Reproduce the entries. Each one must match the original exactly.

Segment Start: SOURCE MATERIAL

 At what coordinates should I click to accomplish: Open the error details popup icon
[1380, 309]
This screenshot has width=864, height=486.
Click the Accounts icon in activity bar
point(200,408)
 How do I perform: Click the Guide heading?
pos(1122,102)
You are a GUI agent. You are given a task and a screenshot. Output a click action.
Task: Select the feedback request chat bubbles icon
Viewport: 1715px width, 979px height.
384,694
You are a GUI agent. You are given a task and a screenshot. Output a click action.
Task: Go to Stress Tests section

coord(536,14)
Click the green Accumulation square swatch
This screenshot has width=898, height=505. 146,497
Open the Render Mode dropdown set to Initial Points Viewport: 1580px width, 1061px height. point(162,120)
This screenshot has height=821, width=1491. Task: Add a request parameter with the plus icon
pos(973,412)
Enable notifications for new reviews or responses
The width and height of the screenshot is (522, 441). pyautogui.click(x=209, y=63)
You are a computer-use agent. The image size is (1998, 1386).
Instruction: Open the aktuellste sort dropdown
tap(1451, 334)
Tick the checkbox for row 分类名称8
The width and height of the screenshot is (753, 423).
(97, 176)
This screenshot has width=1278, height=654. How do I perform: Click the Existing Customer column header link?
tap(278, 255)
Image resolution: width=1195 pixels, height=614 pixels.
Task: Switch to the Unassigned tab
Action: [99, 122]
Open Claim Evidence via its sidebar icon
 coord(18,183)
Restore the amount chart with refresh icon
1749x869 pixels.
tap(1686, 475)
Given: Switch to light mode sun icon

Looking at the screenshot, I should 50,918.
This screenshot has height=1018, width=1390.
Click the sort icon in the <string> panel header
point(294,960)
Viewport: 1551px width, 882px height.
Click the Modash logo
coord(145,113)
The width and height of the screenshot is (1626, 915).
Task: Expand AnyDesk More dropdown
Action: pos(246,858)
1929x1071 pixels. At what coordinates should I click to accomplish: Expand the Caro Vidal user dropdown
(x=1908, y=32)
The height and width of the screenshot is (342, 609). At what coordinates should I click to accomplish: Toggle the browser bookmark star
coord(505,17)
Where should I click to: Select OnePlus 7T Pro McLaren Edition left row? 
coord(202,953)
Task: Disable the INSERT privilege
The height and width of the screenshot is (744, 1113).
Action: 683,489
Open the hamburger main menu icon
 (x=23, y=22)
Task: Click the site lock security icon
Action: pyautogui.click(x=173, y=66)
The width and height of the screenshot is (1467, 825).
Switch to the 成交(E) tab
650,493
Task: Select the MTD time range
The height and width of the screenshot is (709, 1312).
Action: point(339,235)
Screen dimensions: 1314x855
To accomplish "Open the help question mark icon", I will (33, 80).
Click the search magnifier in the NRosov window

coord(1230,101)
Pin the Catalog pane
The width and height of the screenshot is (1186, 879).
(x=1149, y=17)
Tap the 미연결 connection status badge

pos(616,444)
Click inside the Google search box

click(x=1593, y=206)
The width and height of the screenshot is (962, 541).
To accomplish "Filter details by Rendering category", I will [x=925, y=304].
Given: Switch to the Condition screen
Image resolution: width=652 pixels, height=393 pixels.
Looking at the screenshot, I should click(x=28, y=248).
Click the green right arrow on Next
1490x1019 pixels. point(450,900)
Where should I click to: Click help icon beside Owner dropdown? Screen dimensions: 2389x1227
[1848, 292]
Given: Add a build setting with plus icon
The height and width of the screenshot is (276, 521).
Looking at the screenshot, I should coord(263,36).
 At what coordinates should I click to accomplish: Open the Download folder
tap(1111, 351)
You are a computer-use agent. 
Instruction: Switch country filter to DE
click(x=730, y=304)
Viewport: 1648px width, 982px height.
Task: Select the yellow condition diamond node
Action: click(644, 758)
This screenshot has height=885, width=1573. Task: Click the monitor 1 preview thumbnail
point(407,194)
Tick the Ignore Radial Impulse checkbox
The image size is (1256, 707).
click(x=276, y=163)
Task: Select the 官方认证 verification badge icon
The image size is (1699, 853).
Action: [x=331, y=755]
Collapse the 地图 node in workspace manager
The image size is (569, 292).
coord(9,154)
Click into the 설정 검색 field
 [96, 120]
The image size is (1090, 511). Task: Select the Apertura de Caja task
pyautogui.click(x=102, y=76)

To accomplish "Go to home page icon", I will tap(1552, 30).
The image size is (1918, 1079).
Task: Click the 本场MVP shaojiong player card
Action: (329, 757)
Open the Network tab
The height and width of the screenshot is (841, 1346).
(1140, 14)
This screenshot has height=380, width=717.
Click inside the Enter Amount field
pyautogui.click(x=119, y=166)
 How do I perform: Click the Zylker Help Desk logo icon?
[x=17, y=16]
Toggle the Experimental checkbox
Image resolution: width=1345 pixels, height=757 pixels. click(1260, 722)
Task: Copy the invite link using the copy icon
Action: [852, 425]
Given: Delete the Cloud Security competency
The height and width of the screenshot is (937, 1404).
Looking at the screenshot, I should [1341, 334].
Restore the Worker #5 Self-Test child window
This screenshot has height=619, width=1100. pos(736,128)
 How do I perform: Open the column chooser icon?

Segment End: SOURCE MATERIAL

> OUTPUT FOR THIS EXERCISE:
 At what coordinates should I click to accomplish: Open the error details popup icon
[1380, 309]
This screenshot has width=864, height=486.
Click the Accounts icon in activity bar
point(200,408)
 How do I perform: Click the Guide heading?
pos(1122,102)
You are a GUI agent. You are given a task and a screenshot. Output a click action.
Task: Select the feedback request chat bubbles icon
Viewport: 1715px width, 979px height.
384,694
You are a GUI agent. You are given a task and a screenshot. Output a click action.
Task: Go to Stress Tests section

coord(536,14)
Click the green Accumulation square swatch
This screenshot has width=898, height=505. 146,497
Open the Render Mode dropdown set to Initial Points Viewport: 1580px width, 1061px height. point(162,120)
This screenshot has height=821, width=1491. Task: Add a request parameter with the plus icon
pos(973,412)
Enable notifications for new reviews or responses
The width and height of the screenshot is (522, 441). pyautogui.click(x=209, y=63)
You are a computer-use agent. The image size is (1998, 1386).
Instruction: Open the aktuellste sort dropdown
tap(1451, 334)
Tick the checkbox for row 分类名称8
The width and height of the screenshot is (753, 423).
(97, 176)
This screenshot has width=1278, height=654. How do I perform: Click the Existing Customer column header link?
tap(278, 255)
Image resolution: width=1195 pixels, height=614 pixels.
Task: Switch to the Unassigned tab
Action: [99, 122]
Open Claim Evidence via its sidebar icon
 coord(18,183)
Restore the amount chart with refresh icon
1749x869 pixels.
tap(1686, 475)
Given: Switch to light mode sun icon

Looking at the screenshot, I should 50,918.
This screenshot has height=1018, width=1390.
Click the sort icon in the <string> panel header
point(294,960)
Viewport: 1551px width, 882px height.
Click the Modash logo
coord(145,113)
The width and height of the screenshot is (1626, 915).
Task: Expand AnyDesk More dropdown
Action: pos(246,858)
1929x1071 pixels. At what coordinates should I click to accomplish: Expand the Caro Vidal user dropdown
(x=1908, y=32)
The height and width of the screenshot is (342, 609). At what coordinates should I click to accomplish: Toggle the browser bookmark star
coord(505,17)
Where should I click to: Select OnePlus 7T Pro McLaren Edition left row? 
coord(202,953)
Task: Disable the INSERT privilege
The height and width of the screenshot is (744, 1113).
Action: 683,489
Open the hamburger main menu icon
 (x=23, y=22)
Task: Click the site lock security icon
Action: pyautogui.click(x=173, y=66)
The width and height of the screenshot is (1467, 825).
Switch to the 成交(E) tab
650,493
Task: Select the MTD time range
The height and width of the screenshot is (709, 1312).
Action: point(339,235)
Screen dimensions: 1314x855
To accomplish "Open the help question mark icon", I will (33, 80).
Click the search magnifier in the NRosov window

coord(1230,101)
Pin the Catalog pane
The width and height of the screenshot is (1186, 879).
(x=1149, y=17)
Tap the 미연결 connection status badge

pos(616,444)
Click inside the Google search box

click(x=1593, y=206)
The width and height of the screenshot is (962, 541).
To accomplish "Filter details by Rendering category", I will [x=925, y=304].
Given: Switch to the Condition screen
Image resolution: width=652 pixels, height=393 pixels.
Looking at the screenshot, I should click(x=28, y=248).
Click the green right arrow on Next
1490x1019 pixels. point(450,900)
Where should I click to: Click help icon beside Owner dropdown? Screen dimensions: 2389x1227
[1848, 292]
Given: Add a build setting with plus icon
The height and width of the screenshot is (276, 521).
Looking at the screenshot, I should coord(263,36).
 At what coordinates should I click to accomplish: Open the Download folder
tap(1111, 351)
You are a computer-use agent. 
Instruction: Switch country filter to DE
click(x=730, y=304)
Viewport: 1648px width, 982px height.
Task: Select the yellow condition diamond node
Action: click(644, 758)
This screenshot has height=885, width=1573. Task: Click the monitor 1 preview thumbnail
point(407,194)
Tick the Ignore Radial Impulse checkbox
The image size is (1256, 707).
click(x=276, y=163)
Task: Select the 官方认证 verification badge icon
The image size is (1699, 853).
Action: [x=331, y=755]
Collapse the 地图 node in workspace manager
The image size is (569, 292).
coord(9,154)
Click into the 설정 검색 field
 [96, 120]
The image size is (1090, 511). Task: Select the Apertura de Caja task
pyautogui.click(x=102, y=76)

To accomplish "Go to home page icon", I will tap(1552, 30).
The image size is (1918, 1079).
Task: Click the 本场MVP shaojiong player card
Action: (329, 757)
Open the Network tab
The height and width of the screenshot is (841, 1346).
(1140, 14)
This screenshot has height=380, width=717.
Click inside the Enter Amount field
pyautogui.click(x=119, y=166)
 How do I perform: Click the Zylker Help Desk logo icon?
[x=17, y=16]
Toggle the Experimental checkbox
Image resolution: width=1345 pixels, height=757 pixels. click(1260, 722)
Task: Copy the invite link using the copy icon
Action: [852, 425]
Given: Delete the Cloud Security competency
The height and width of the screenshot is (937, 1404).
Looking at the screenshot, I should [1341, 334].
Restore the Worker #5 Self-Test child window
This screenshot has height=619, width=1100. pos(736,128)
 How do I perform: Open the column chooser icon?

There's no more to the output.